Idosos: quando cuidar de si é uma prioridade
Uma primeira fragmentação é a dos agregados familiares, com especial destaque para o envelhecimento progressivo da população espanhola, uma vez que um terço dos habitantes do país se reformará nos próximos 15 anos.
A verdade é que a esperança de vida aumenta, em média, um ano a cada década no nosso país, embora a esperança de vida saudável se mantenha estável e não cresça ao mesmo ritmo. Por isso, a saúde está a passar de uma escolha para uma prioridade, e a indústria tem a oportunidade de ajudar os consumidores a gerir a sua saúde no dia a dia.

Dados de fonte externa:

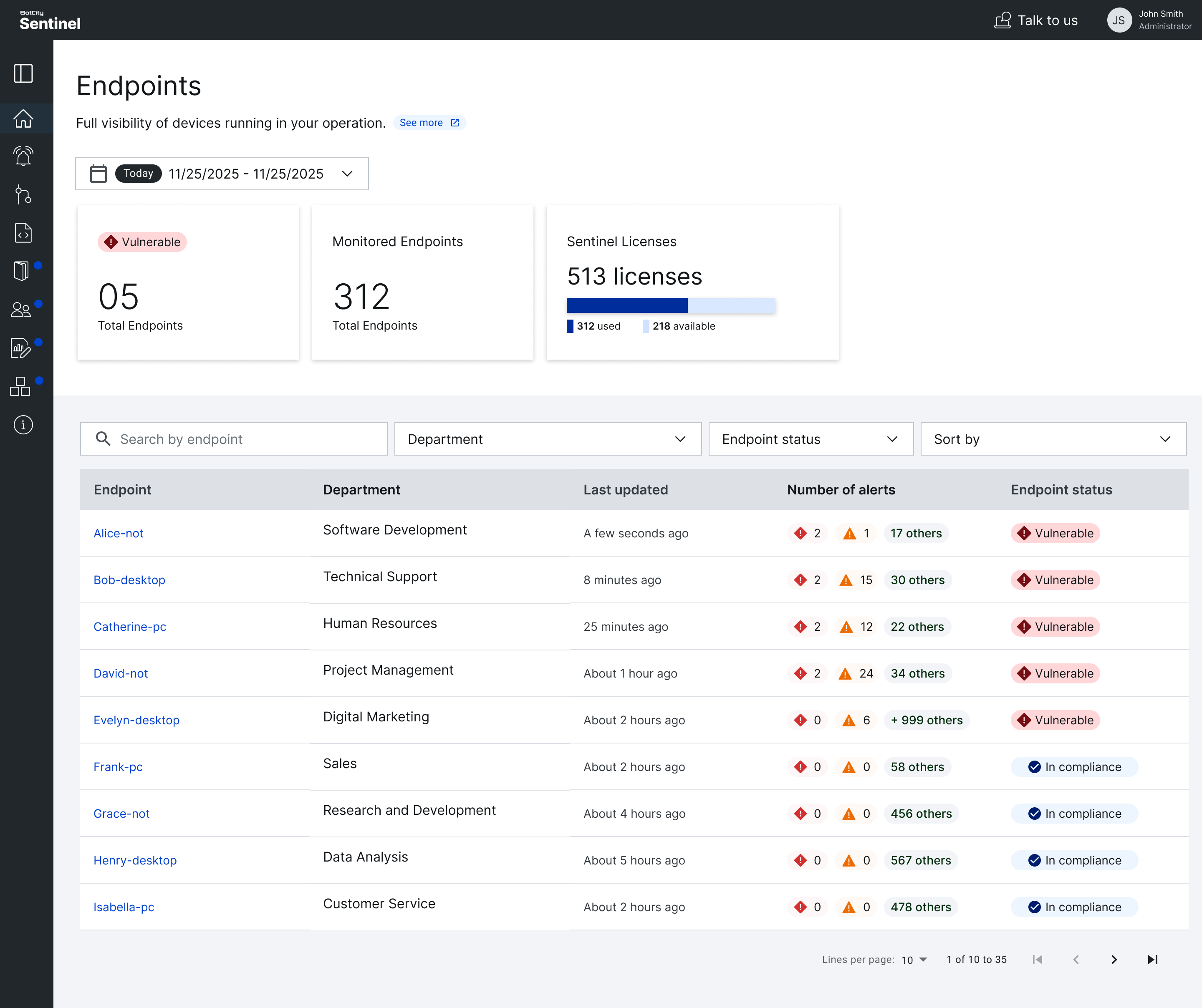Open the Alice-not endpoint link
Screen dimensions: 1202x1008
click(118, 533)
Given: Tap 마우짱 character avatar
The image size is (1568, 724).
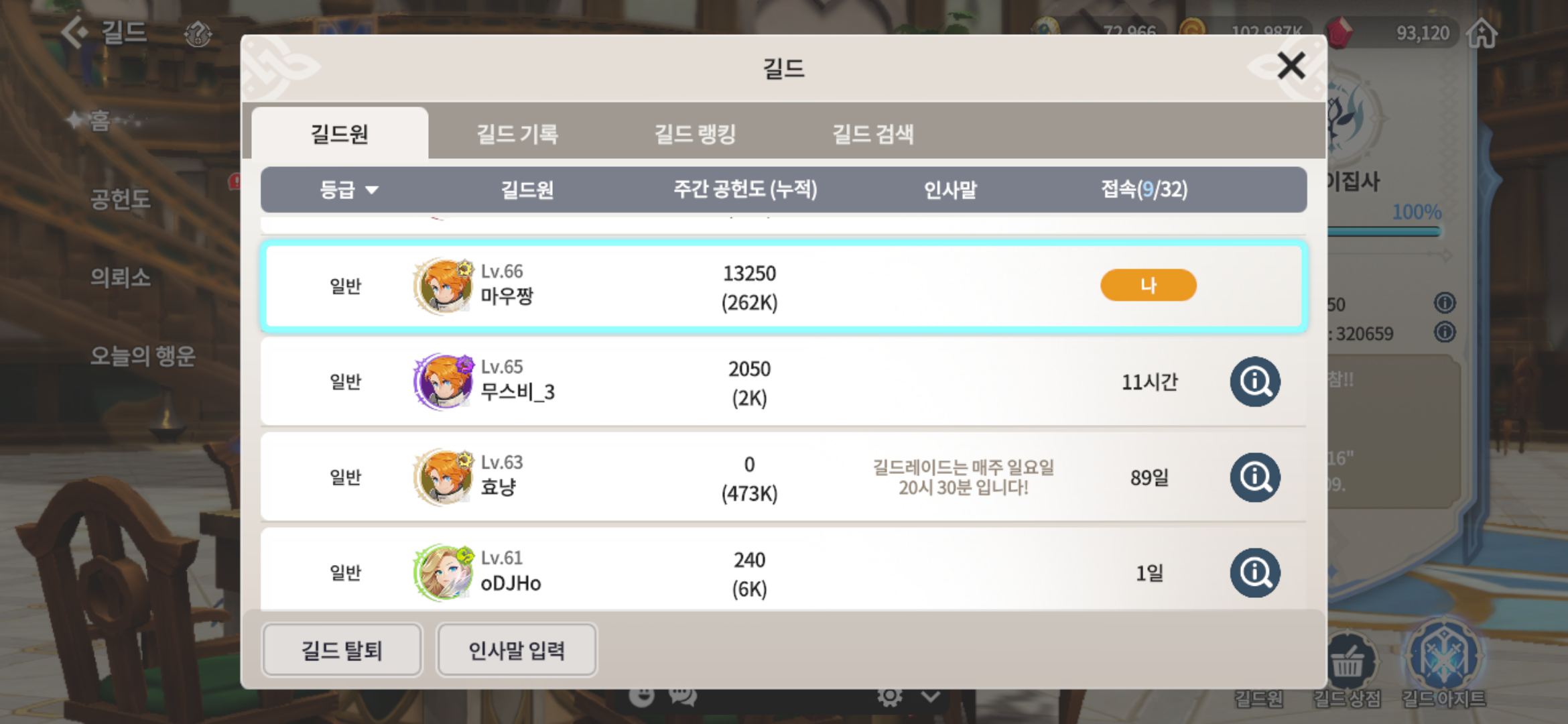Looking at the screenshot, I should coord(444,286).
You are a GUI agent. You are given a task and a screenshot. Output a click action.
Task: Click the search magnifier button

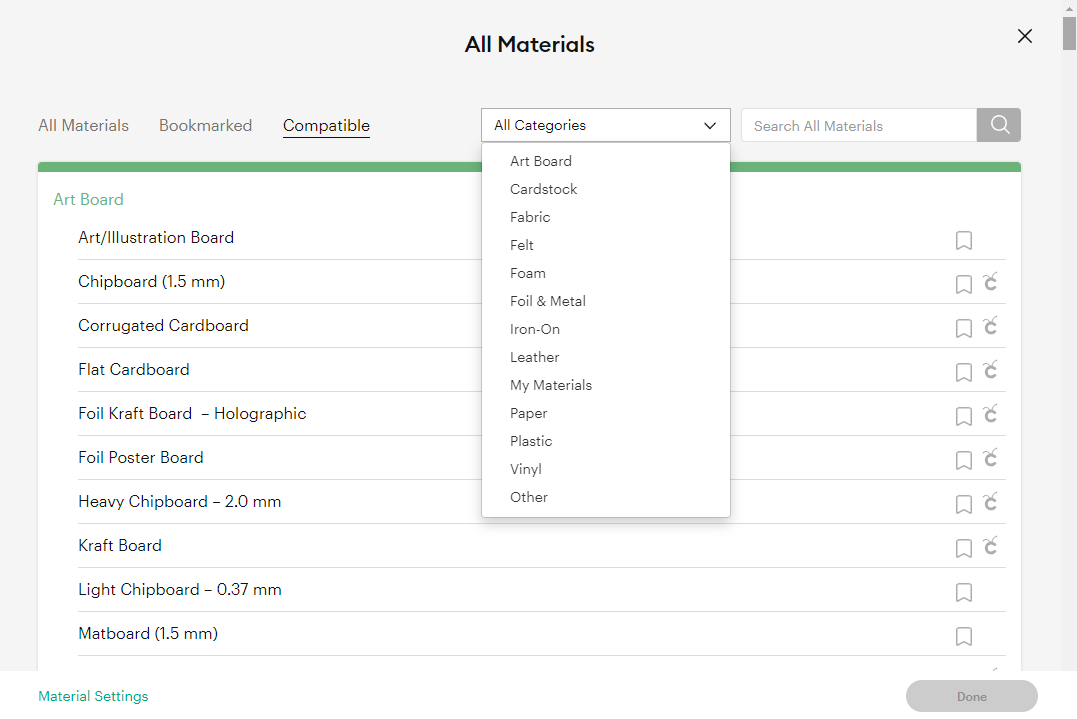(x=998, y=125)
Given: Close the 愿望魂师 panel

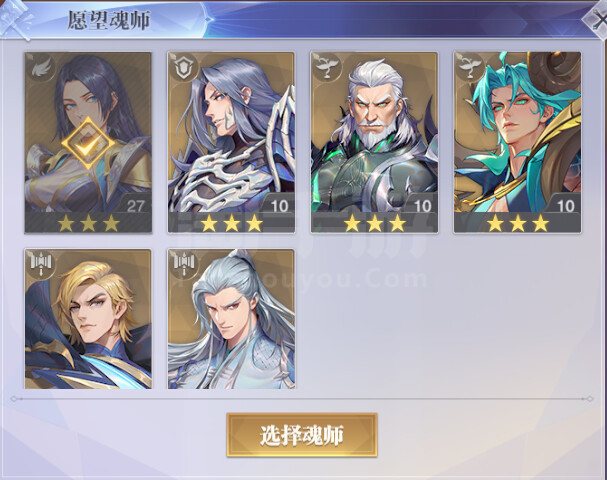Looking at the screenshot, I should tap(597, 20).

No entanto, a saúde por si só não é suficiente. Mais de metade das ocasiões de consumo relacionadas com a preocupação com a saúde entre as pessoas com mais de 65 anos têm, no mínimo, outras duas motivações, como o sabor e a conveniência. Por outro lado, as ocasiões exclusivamente relacionadas com a saúde representam apenas 20%.

Mais pratos únicos
As famílias dedicam cada vez menos tempo a cozinhar, simplificando os processos e reduzindo a complexidade para otimizar o tempo dedicado à cozinha. Isto significa que as pessoas optam cada vez mais por refeições com um único prato, o que representa 71,3% das vezes ao jantar e 55,7% ao almoço.
A oportunidade aqui reside no facto de a indústria poder definir e complementar nutricionalmente estes pratos únicos com soluções adaptadas a esta tendência. Por exemplo, as saladas, embora sejam as que menos funcionam como prato único, costumam ser enriquecidas com a adição de proteínas, gorduras e outros nutrientes.

Momentos específicos
Ao aprofundarmos esta fragmentação do consumo, podemos encontrar um bom exemplo no consumo fora de casa para analisar a ideia de que o crescimento não resultará da dinâmica geral do mercado e das tendências gerais, mas sim da identificação de espaços concretos.
Mais concretamente, nenhum dos momentos clássicos de consumo (pequeno-almoço, almoço, etc.) está a crescer, mas se o setor for capaz de transformar esses momentos em «momentos de procura» baseados em hábitos reais de consumo, aproximadamente um em cada quatro regista, de facto, um crescimento.
Em resumo, o futuro do crescimento passa por compreender o consumo em profundidade, abandonar as abordagens generalistas e apostar em propostas que se adaptem aos novos usos, hábitos e necessidades reais dos consumidores.